What is space debris?
Space debris is every human-made object in orbit that no longer serves a purpose: dead satellites, spent rocket stages, explosion fragments, even flecks of paint. About 36,000 pieces larger than 10 cm are tracked — alongside an estimated 130 million fragments too small to track, each moving ~10× faster than a bullet.
Where the junk comes from
The worst single events are breakups: the 2007 Fengyun-1C anti-satellite test and the 2009 Iridium-Cosmos collision each created thousands of trackable fragments that still orbit today. Cosmik's Debris filter shows the major clouds — over 2,600 catalogued fragments.
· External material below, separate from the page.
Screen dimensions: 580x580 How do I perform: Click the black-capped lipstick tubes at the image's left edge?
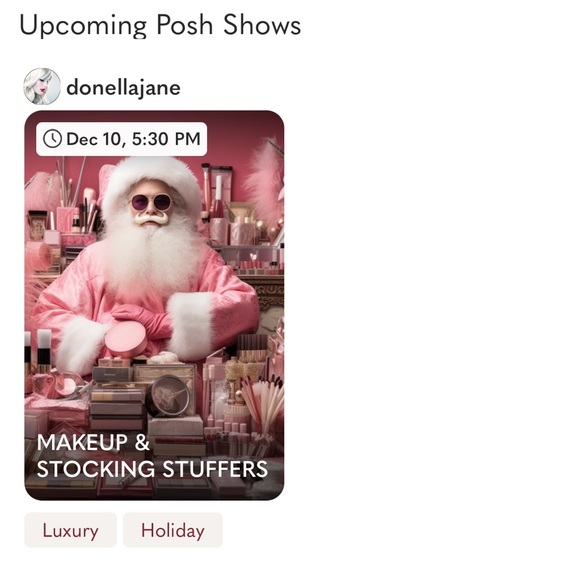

Conjunctions: orbit's near-misses
A 'conjunction' is a predicted close approach between two objects. Operators receive thousands of warnings weekly; the ISS performs avoidance manoeuvres about once a year. Cosmik ingests CelesTrak's SOCRATES predictions and can warn you when a satellite you follow has a close approach.
Kessler syndrome
The nightmare scenario, described by NASA's Donald Kessler in 1978: past a critical density, each collision creates fragments that trigger further collisions — a slow chain reaction that could make some orbits unusable for generations. It is why modern rules require satellites to deorbit within years, not decades.